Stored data
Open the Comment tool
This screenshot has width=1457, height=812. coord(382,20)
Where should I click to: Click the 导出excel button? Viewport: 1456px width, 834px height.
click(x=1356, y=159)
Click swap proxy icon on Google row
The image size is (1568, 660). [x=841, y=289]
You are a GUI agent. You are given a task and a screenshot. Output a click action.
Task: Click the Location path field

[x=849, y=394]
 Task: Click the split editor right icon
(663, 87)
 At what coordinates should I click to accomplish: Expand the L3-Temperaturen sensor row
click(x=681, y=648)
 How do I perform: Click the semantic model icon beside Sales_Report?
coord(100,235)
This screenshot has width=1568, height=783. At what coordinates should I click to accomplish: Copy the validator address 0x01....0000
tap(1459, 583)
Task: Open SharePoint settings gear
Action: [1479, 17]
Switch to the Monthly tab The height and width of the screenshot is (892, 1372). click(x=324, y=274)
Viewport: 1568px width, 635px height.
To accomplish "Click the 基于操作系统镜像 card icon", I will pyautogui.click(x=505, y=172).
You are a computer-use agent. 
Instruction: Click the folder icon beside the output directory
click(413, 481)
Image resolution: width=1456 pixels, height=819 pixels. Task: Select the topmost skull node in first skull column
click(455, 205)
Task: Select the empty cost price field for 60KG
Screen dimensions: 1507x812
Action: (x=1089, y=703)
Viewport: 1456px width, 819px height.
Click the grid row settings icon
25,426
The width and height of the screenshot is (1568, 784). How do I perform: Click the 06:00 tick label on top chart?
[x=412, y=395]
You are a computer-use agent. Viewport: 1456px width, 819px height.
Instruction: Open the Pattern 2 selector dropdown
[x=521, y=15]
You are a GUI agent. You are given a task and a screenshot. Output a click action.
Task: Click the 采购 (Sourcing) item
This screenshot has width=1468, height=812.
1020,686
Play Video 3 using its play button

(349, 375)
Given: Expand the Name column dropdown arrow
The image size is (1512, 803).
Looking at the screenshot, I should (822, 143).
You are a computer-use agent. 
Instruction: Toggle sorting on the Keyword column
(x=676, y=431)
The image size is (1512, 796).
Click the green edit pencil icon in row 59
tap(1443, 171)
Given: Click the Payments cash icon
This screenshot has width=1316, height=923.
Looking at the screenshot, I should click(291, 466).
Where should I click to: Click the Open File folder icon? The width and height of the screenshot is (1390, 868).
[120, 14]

YOUR OBJECTIVE: Could you reproduce, exactly as written, the lines running from the one with "Viewport: 1568px width, 635px height." to the end of the entries above?

RESULT OF THIS TASK:
Viewport: 1568px width, 635px height.
To accomplish "Click the 基于操作系统镜像 card icon", I will pyautogui.click(x=505, y=172).
You are a computer-use agent. 
Instruction: Click the folder icon beside the output directory
click(413, 481)
Image resolution: width=1456 pixels, height=819 pixels. Task: Select the topmost skull node in first skull column
click(455, 205)
Task: Select the empty cost price field for 60KG
Screen dimensions: 1507x812
Action: (x=1089, y=703)
Viewport: 1456px width, 819px height.
Click the grid row settings icon
25,426
The width and height of the screenshot is (1568, 784). How do I perform: Click the 06:00 tick label on top chart?
[x=412, y=395]
You are a computer-use agent. Viewport: 1456px width, 819px height.
Instruction: Open the Pattern 2 selector dropdown
[x=521, y=15]
You are a GUI agent. You are given a task and a screenshot. Output a click action.
Task: Click the 采购 (Sourcing) item
This screenshot has width=1468, height=812.
1020,686
Play Video 3 using its play button

(349, 375)
Given: Expand the Name column dropdown arrow
The image size is (1512, 803).
Looking at the screenshot, I should (822, 143).
You are a computer-use agent. 
Instruction: Toggle sorting on the Keyword column
(x=676, y=431)
The image size is (1512, 796).
Click the green edit pencil icon in row 59
tap(1443, 171)
Given: Click the Payments cash icon
This screenshot has width=1316, height=923.
Looking at the screenshot, I should click(291, 466).
Where should I click to: Click the Open File folder icon? The width and height of the screenshot is (1390, 868).
[120, 14]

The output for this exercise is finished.